Evaluating ChatGPT's Diagnostic Accuracy in Detecting Fundus Images
View abstract on PubMed
Summary
This summary is machine-generated.ChatGPT shows potential for diagnosing retinal conditions from fundus images, accurately identifying 4 out of 12 diseases. However, current AI diagnostic accuracy is insufficient for clinical use due to frequent hallucinations.
Area Of Science
- Ophthalmology
- Artificial Intelligence
- Medical Imaging
Background
- Artificial intelligence (AI) is increasingly utilized in healthcare, particularly in ophthalmology for image analysis.
- Large language models like ChatGPT are expanding into image analysis, presenting new diagnostic opportunities.

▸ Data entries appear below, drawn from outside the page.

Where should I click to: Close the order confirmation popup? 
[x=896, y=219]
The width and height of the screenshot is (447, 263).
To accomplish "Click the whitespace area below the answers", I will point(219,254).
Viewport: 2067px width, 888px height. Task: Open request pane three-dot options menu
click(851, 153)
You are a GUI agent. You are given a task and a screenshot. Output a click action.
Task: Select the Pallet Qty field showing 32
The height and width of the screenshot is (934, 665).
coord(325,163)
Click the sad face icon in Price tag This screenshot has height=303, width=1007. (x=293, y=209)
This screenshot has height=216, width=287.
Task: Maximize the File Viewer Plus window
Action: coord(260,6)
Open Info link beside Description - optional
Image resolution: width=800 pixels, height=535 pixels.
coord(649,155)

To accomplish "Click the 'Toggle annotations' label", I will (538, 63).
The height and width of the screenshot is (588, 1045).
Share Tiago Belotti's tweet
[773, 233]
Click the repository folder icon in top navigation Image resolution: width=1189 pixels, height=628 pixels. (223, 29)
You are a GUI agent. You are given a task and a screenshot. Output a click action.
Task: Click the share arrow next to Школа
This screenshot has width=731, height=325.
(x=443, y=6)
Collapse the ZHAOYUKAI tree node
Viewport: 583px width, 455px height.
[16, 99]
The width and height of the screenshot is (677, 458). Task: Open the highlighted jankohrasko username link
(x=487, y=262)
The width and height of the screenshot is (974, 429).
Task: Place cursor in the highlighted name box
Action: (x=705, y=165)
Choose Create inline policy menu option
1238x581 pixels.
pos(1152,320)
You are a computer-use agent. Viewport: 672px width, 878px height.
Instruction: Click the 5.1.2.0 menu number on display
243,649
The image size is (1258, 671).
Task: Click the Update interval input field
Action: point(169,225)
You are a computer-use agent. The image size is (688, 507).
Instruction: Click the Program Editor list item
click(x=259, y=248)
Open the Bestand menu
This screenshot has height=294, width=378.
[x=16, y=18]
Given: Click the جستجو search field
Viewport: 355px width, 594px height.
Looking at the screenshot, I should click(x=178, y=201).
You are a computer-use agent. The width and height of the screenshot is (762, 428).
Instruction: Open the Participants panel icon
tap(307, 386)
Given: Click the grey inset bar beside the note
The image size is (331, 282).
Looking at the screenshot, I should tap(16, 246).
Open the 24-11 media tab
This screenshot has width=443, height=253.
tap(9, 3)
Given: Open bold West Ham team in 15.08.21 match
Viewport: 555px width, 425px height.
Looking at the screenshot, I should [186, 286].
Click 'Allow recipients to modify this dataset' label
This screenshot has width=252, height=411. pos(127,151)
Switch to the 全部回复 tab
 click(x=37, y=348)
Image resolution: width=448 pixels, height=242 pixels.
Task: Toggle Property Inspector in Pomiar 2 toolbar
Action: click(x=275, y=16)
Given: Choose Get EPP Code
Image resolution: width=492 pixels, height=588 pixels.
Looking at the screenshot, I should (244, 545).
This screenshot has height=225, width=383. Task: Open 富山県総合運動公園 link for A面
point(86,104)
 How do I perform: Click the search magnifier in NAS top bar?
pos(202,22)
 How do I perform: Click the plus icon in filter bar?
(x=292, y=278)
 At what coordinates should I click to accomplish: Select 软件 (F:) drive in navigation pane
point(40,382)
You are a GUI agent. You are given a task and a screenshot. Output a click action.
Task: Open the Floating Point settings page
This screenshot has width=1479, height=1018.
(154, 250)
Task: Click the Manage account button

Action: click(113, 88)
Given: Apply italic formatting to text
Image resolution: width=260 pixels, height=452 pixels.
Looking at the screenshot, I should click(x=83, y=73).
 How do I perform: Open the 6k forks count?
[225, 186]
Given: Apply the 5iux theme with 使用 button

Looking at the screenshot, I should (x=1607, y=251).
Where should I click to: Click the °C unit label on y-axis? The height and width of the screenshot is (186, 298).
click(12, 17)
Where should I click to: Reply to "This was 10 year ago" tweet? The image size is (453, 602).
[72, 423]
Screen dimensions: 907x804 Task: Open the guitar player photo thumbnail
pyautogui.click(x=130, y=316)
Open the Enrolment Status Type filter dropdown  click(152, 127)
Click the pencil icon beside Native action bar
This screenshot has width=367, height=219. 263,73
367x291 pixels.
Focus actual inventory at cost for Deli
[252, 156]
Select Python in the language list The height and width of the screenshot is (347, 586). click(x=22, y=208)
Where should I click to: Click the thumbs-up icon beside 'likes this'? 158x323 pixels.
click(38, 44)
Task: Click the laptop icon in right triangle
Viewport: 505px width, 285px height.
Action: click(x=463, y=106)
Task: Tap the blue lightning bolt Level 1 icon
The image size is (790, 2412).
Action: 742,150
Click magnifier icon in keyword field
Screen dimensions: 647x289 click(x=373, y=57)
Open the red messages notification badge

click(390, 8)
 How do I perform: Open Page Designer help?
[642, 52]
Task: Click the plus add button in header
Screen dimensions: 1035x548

- Limited research exists on the diagnostic accuracy of AI in interpreting retinal fundus images.
Purpose Of The Study
- To evaluate the diagnostic accuracy of ChatGPT 4.0 in identifying retinal diseases from fundus images.
- To assess the potential of large language models in ophthalmological diagnostics.
Main Methods
- Twelve fundus images representing key ophthalmological diseases were selected.
- ChatGPT 4.0 was prompted to diagnose each image.
- Model diagnoses were compared against confirmed conditions to determine accuracy.
Main Results
- ChatGPT accurately diagnosed 4 out of 12 conditions, including papilloedema, dry age-related macular degeneration (ARMD), glaucoma, and vitreous hemorrhage.
- A partial diagnosis was achieved for diabetic retinopathy.
- The model struggled with 7 conditions, including various retinal detachments and occlusions, and frequently hallucinated when uncertain.
Conclusions
- ChatGPT demonstrates preliminary potential for diagnosing retinal conditions via fundus photography.
- Current AI diagnostic accuracy is insufficient for clinical application due to unreliability and hallucinations.
- Further research and model refinement are necessary to enhance AI's diagnostic capabilities in ophthalmology.